Question

I have a bash script that calls a few rake tasks in succession. This script is called by a continuous integration server. The problem is that if the integration server kills the task (by sending the script a SIGTERM), I can't get the entire process tree to get killed. For instance, if Rake is running a set of rspec tests using the Parallel feature, the script and top level rake command can be killed, but inevitably some threads continue.

So far, I've tried many different ways of using the 'trap' command inside the bash script. I've tried finding all subprocess with pstree, using "kill -9 0" to kill the current process group, etc. If the script is killed while a rake tasks is running, however, it seems to bypass the trap. As far as I can tell Rake, or perhaps Ruby's threading library, does something odd to the process group or possibly interferes with the trap.

If the script is not in the middle of a rake task, it will trap the SIGTERM correctly, echo "Received SIGTERM", then kill all descendants.

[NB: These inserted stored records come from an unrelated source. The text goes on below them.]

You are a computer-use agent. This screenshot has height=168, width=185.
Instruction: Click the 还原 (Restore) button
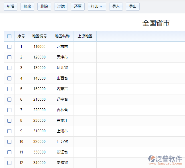(x=78, y=7)
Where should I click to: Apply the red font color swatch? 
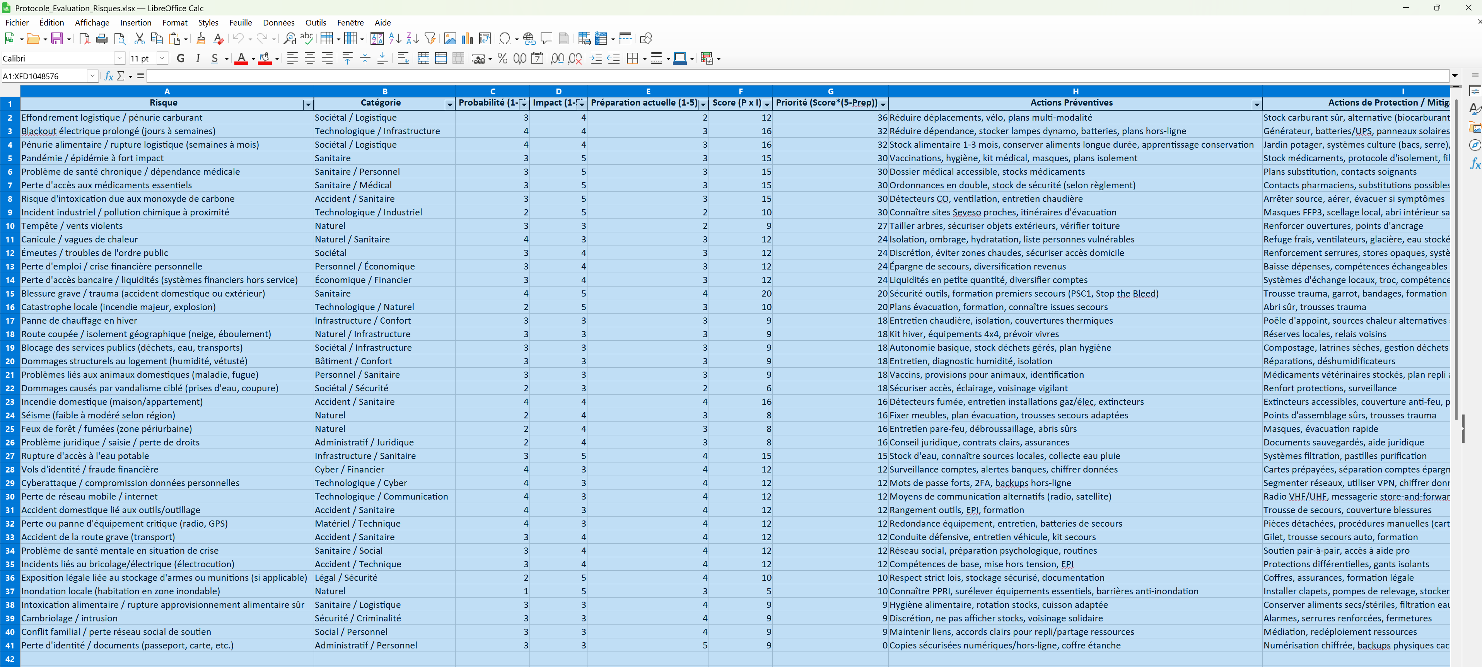(x=241, y=58)
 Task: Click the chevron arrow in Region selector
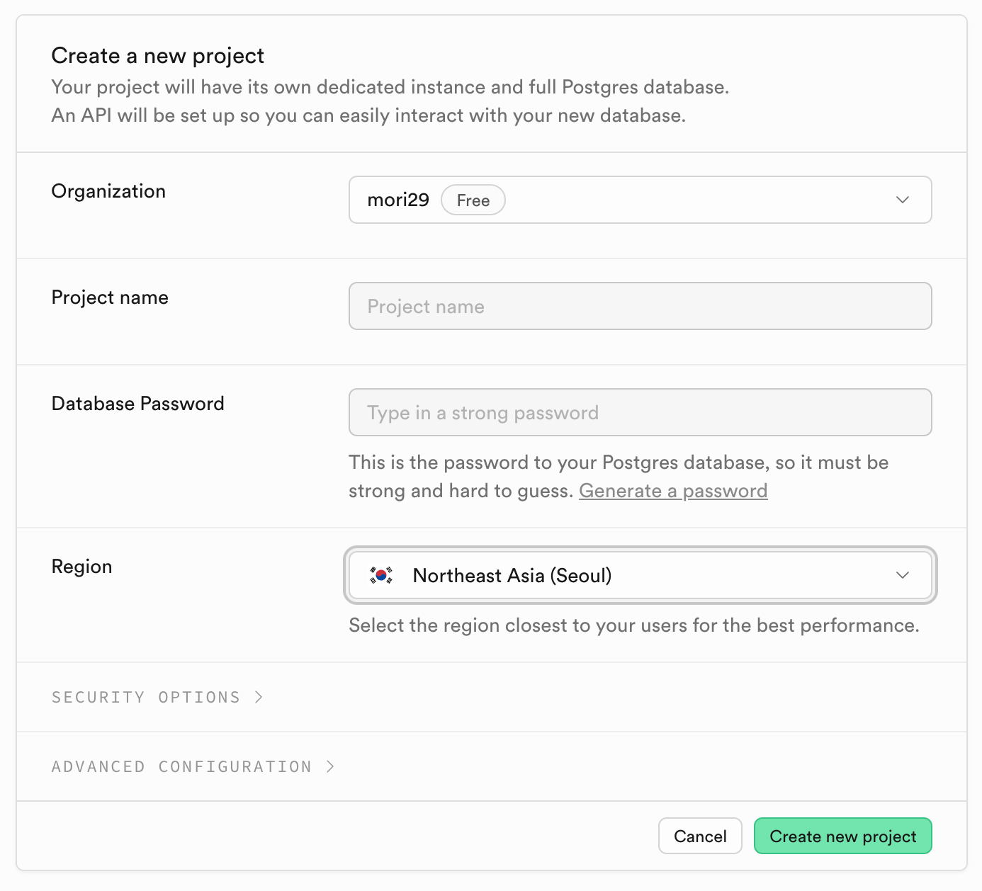coord(903,575)
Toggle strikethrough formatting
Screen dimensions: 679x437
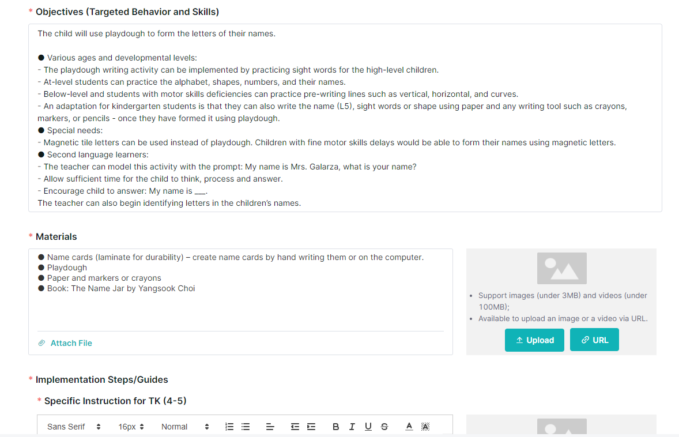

How is it possible for Rake to interfere with a trap statement in the parent process (bash script)?

Was it helpful?

Solution

Bash assumes that the entire process group received the signal, so it will wait for the currently executing command to finish to determine what to do (more info). The trap will not run until the command has finished.

If you don't want to wait for the command to finish, you can instead use

trap 'kill $!' TERM
job &
wait $!

wait will exit immediately when the shell receives SIGTERM, causing your trap to run at once.